When making this recipe from Garces Group chef Jose Garces, don't overstuff the tenderloin. You don't want all those ingredients to fall out from the side when you're grilling. And let the meat rest! Slice it too early, and you'll lose all those juices.
To learn more, read "Puerco's Revenge."
"Pamplona de Puerco" (Stuffed Pork Tenderloin with Peppers, Olives and Provolone)

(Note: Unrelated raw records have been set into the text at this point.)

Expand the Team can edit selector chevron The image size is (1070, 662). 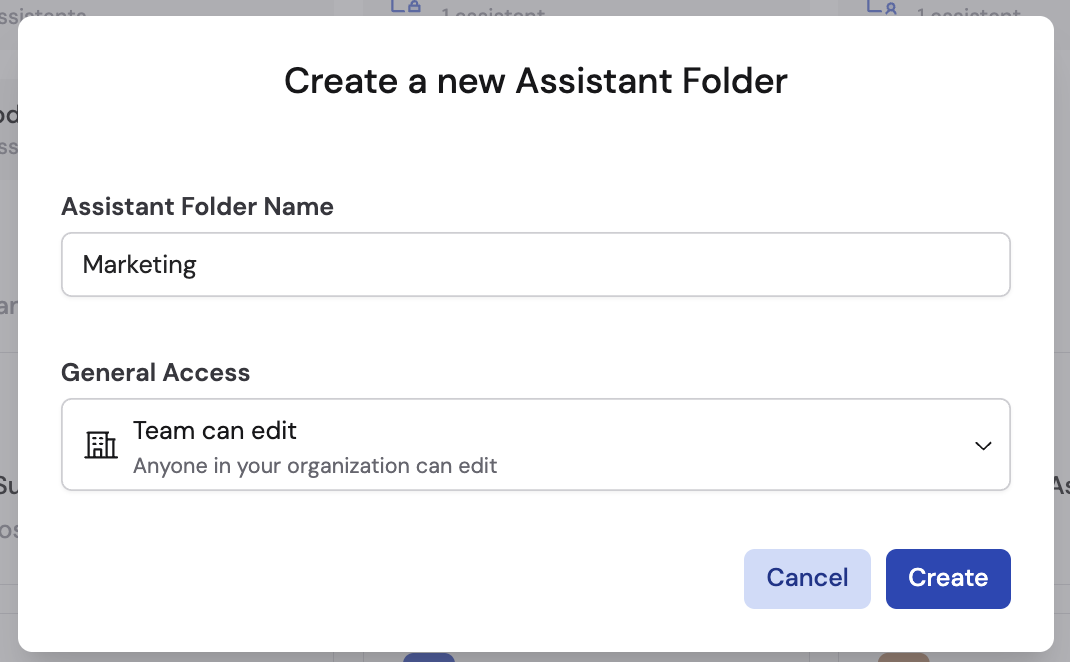tap(983, 446)
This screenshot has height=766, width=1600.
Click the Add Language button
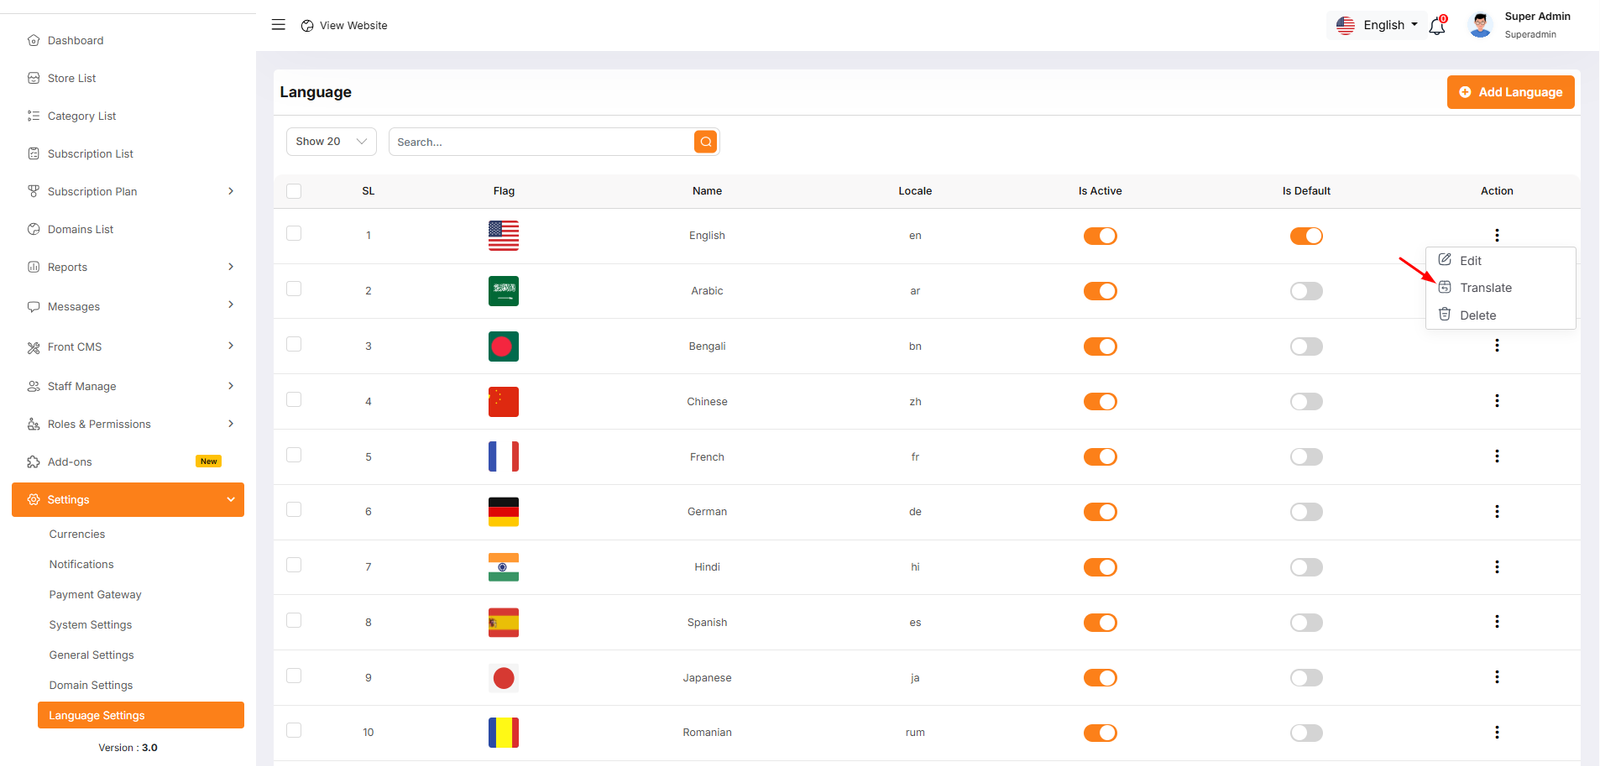click(1510, 92)
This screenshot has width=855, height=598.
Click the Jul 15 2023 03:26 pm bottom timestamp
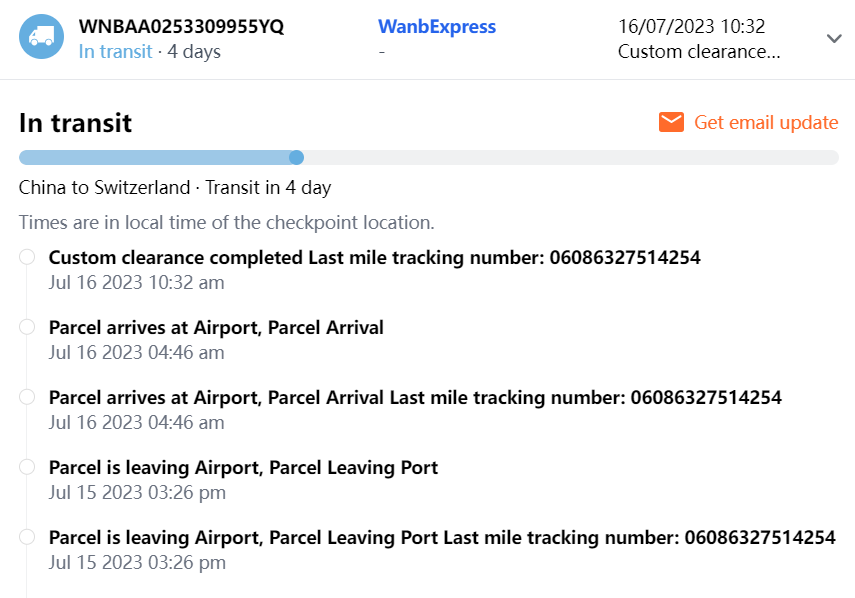(x=137, y=562)
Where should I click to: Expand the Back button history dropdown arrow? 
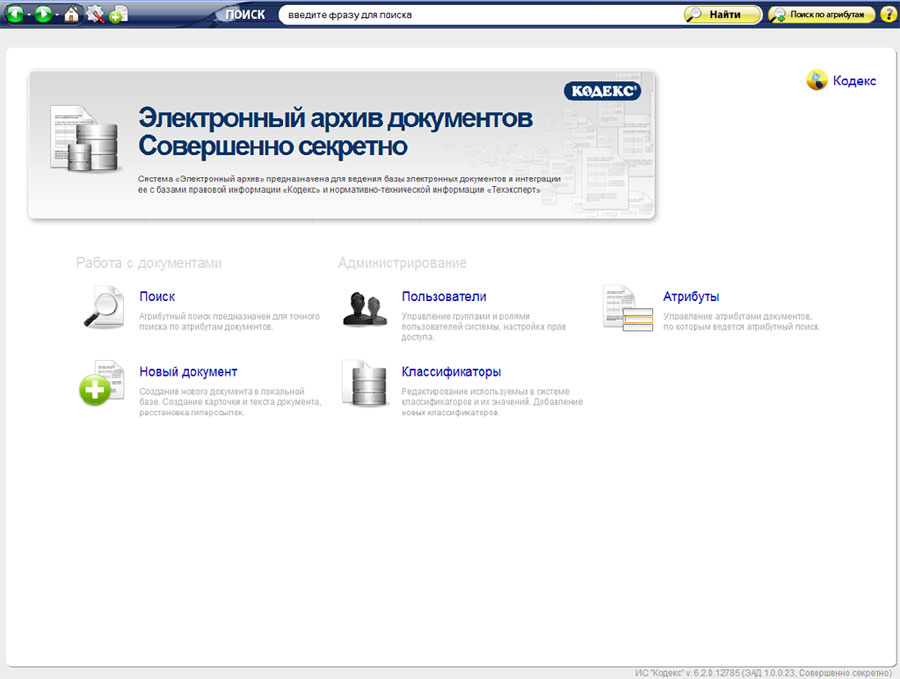pos(28,16)
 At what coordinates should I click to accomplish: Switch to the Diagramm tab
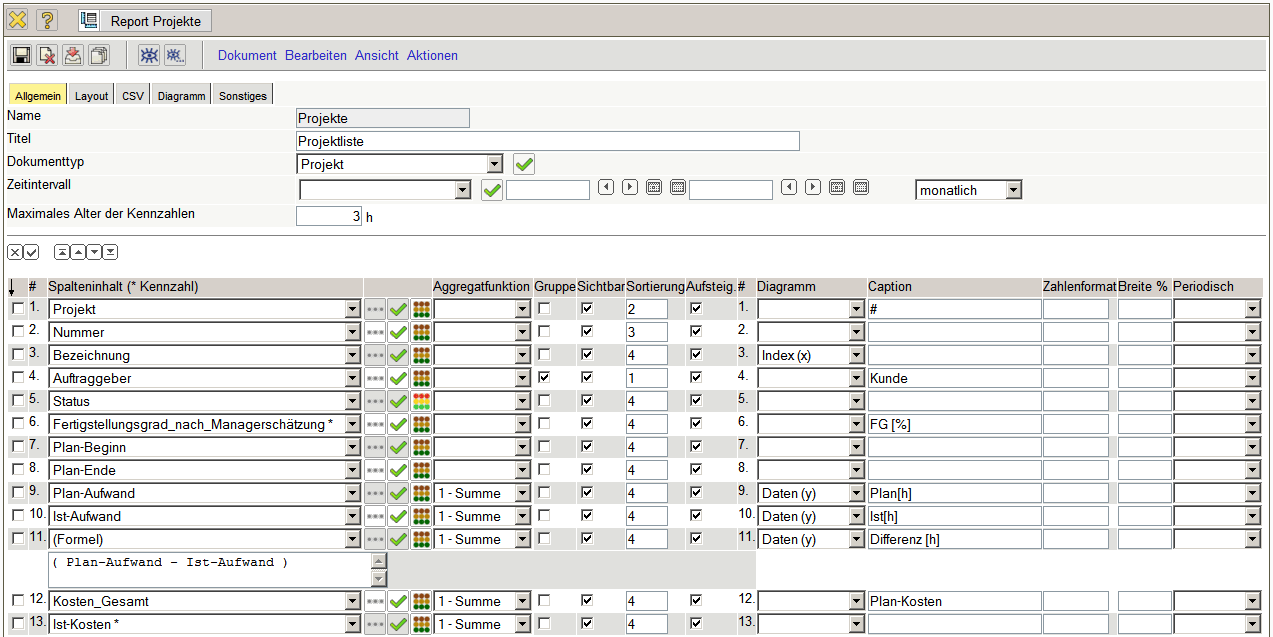click(181, 96)
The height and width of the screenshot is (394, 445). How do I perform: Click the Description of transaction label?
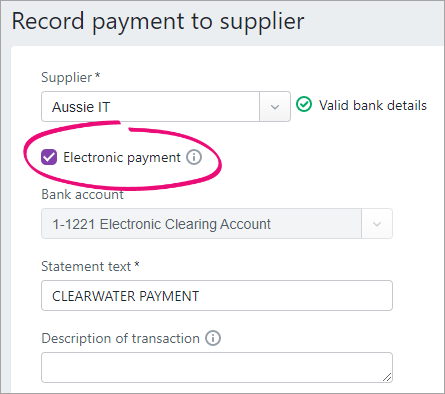click(120, 338)
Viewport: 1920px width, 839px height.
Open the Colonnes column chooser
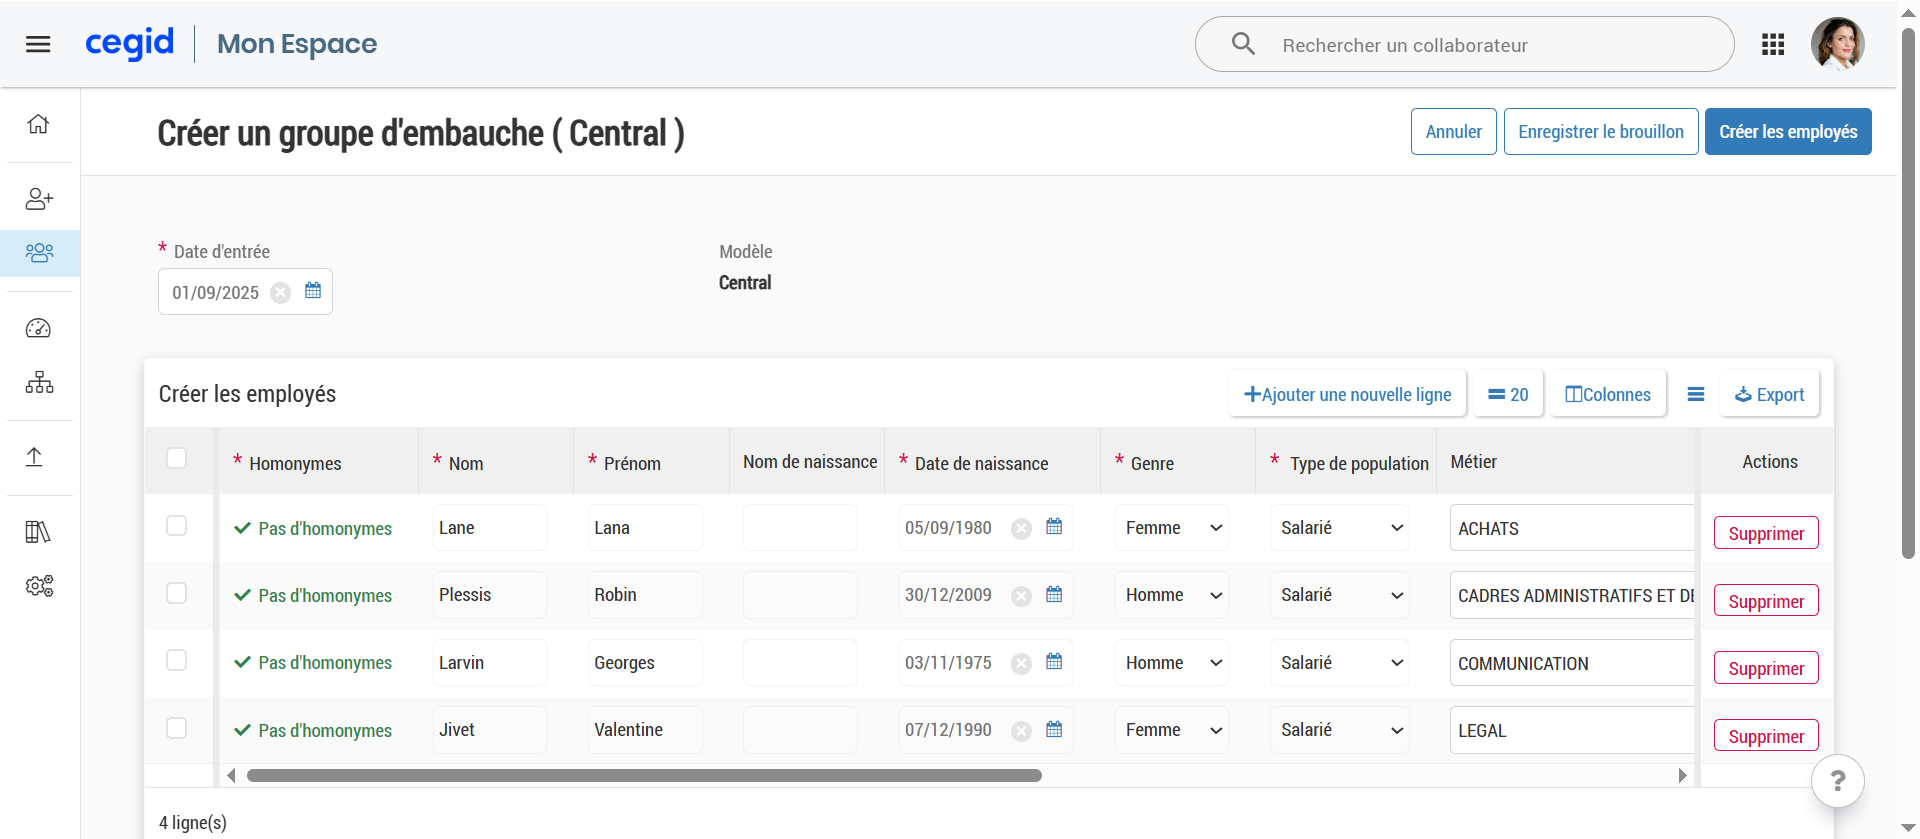coord(1607,394)
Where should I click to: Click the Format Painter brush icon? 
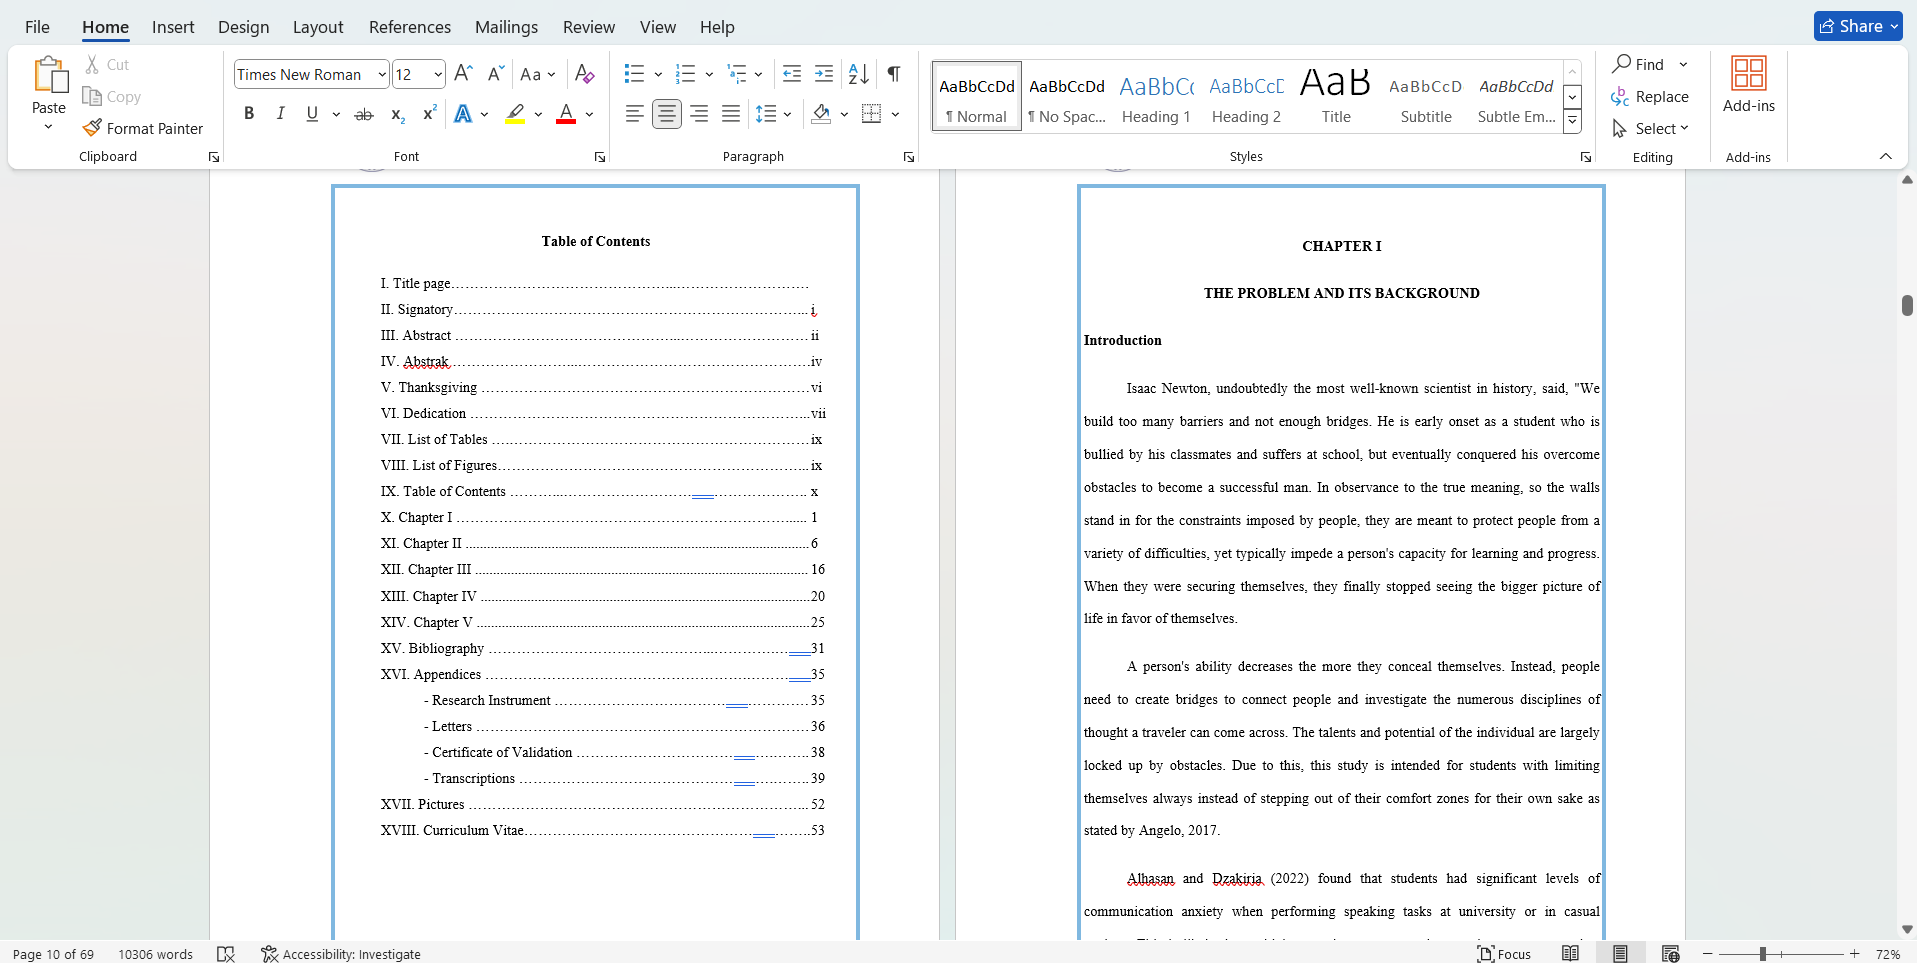[92, 128]
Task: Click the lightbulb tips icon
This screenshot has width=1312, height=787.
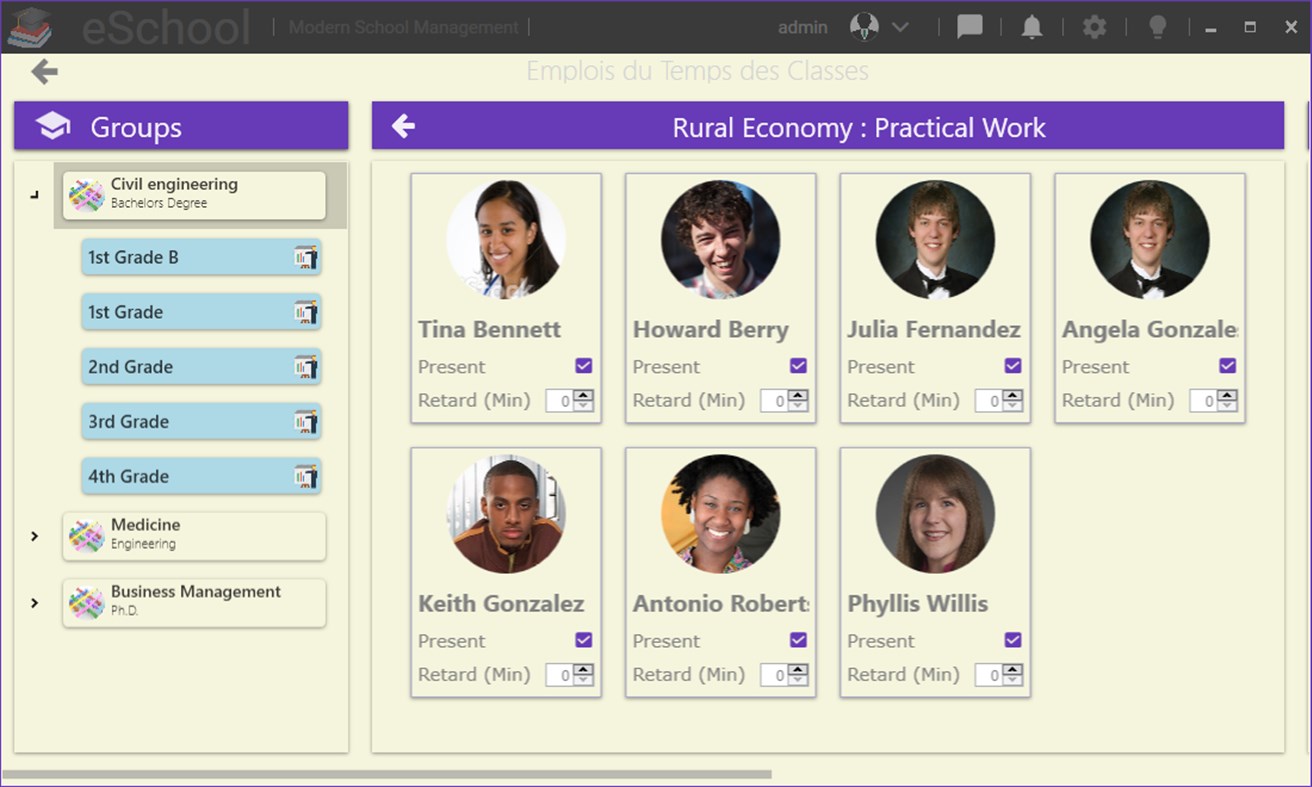Action: pyautogui.click(x=1157, y=27)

Recipe adapted from Jose Garces, Rural Society, Chicago and Washington, D.C.
Yield: 6 to 8 servings
Prep Time: 1 hour and 20 minutes
Cook Time: 15 minutes
Total Time: 1 hour and 35 minutes
For the Pamplona de Puerco:
4 pieces pork tenderloin
Kosher salt and freshly ground black pepper, to taste
4 ounces provolone cheese, cut into ¼-inch wide strips
2 roasted red peppers, cut into ¼-inch wide strips
⅓ cup green olives, cut into thin slivers
3 tablespoons olive oil
For the Salsa Criolla:
2 tablespoons Spanish onions, finely diced
2 tablespoons red wine vinegar
Kosher salt, to taste
¼ cup finely diced green bell pepper
¼ cup finely diced red bell pepper
½ cup Roma tomatoes, seeds removed and finely diced
¼ cup olive oil
1 teaspoon whole cumin seeds, toasted and ground
1 teaspoon crushed red pepper flakes
For the Chimichurri:
¼ cup white wine vinegar
1 garlic clove, minced
½ teaspoon crushed red pepper flakes
3 cups parsley, finely chopped
½ cup oregano, finely chopped
½ cup olive oil
Kosher salt, to taste
1. Make the pamplona de puerco: Place the meat flat on a work surface. Using a sharp knife, butterfly the meat along its long side. Continue cutting inward so that the meat unrolls like a carpet, until it reaches a ¼-inch thickness. It should measure around 9-inches by 4-inches. Season the pork liberally on both sides with salt and black pepper. Note: You can also ask your butcher to butterfly the meat for you.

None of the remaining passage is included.